ちょっと待って、打ち合わせしてない、聞いてないよ。
肘で突かれて僕が先に言わねばならぬと悟った。
「静流・大月です。よろしくお願い申し上げます」声が震えるのを必死で抑えて言った。
「オウツキ殿、ロドウェル・サッシェントだ。甥の面倒を見てくれてありがとう。前から会いたいっと言ってるのにシェーディは中々見せに来ないから」
「光栄です。シズルと呼んで下さい。シェーディは心配性なのです。僕は迷子になっていたところを助けられたからです」
「以前はどこに住んでいたのかな?」
どうしようかと考えたが、良いのが思いつかなかったので正直に言った。
「遥か遠方の小国です。名前はニホンと言います。誰も知らないのです」
「うーん、初めて聞く。どうやって此処まで来たのだ?」
「わからないのです。気付いたらシェーディの家の近所の森の手前に立っていました」
「転移陣に踏み込んだのか?そんな遠方からの移動が可能なのか?」
「転移?何も分かりません」
叔父のロドウェル公爵はシェーディを見たが、シェーディも首を横に振った。
「シィズゥルのいた所を見ましたが,それらしき物はありませんでした」
「院から調査しようか?」
「多分何も見つからないと思います。僕も残滓が有れば気付いたし、シィズゥルからも、魔法の痕跡はありませんでした」
「そんな身元不明者をよく家に置く気になったな」ロドウェルは呆れて言った。
「一目惚れなのです!」
ずいっとシェーディは叔父の方に踏み出した。
「森から出た時見えた細く頼りない姿。艶やかな黒髪と神秘的な黒い瞳。切れ長で細い顔、薄い唇。穏やかな物腰に、敢えなく恋に落ちたのです」
俺は居た堪れなくて項垂れた。モノは言いようだ。ただの貧弱な日本人をそこまで美化できるな。

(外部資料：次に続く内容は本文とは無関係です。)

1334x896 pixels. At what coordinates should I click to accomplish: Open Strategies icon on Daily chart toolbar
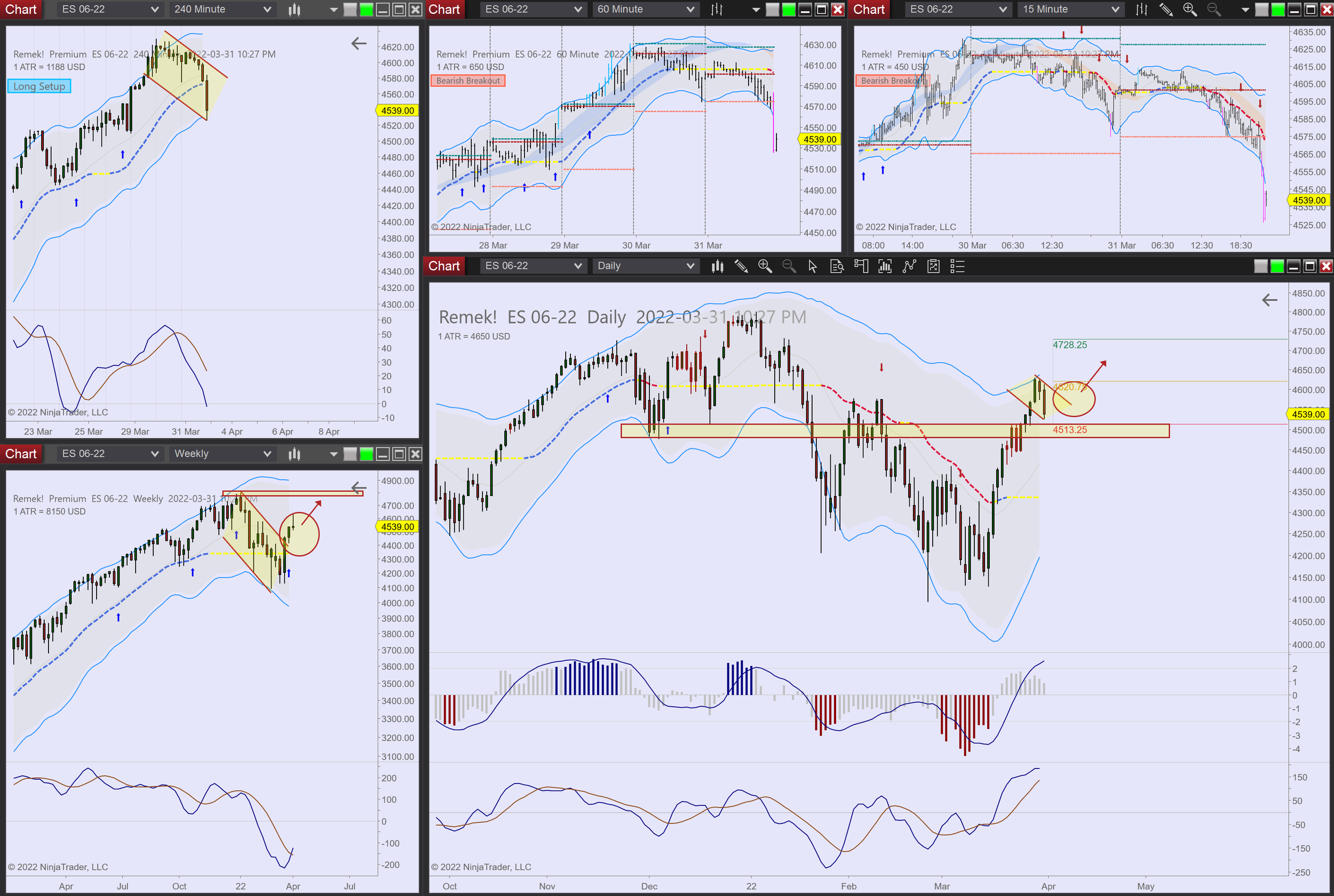tap(933, 266)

縁談とか迫られてるのかな?俺は防波堤か何かか?話を合わせといた方が良いのか??
頬に柔らかい感触があってキスされた事に気付いた。
「彼も、不安な境遇ながらも、僕を受け入れてくれてます。いずれは結婚も考えています。協力してくれますよね?叔父上」
「ううむ、そこまで気に入ってるのならば、私から言うことは無い。仲良くしなさい。婚約式についてはまた、話し合おう」
「ありがとうございます、叔父上」
け、結婚?俺の顔はさーっと青ざめた。冗談だと思いたかったが、2人ともそうは見えなかった。
シェーディに問い詰めたくても、次から次へ来る他の同僚と僕との関係を話しているので割って入れない。
仕方無く会場の端に行って、置いてある食べ物を適当に取って突いていた。
む、意外に美味しい。現実逃避も兼ねて食が進む。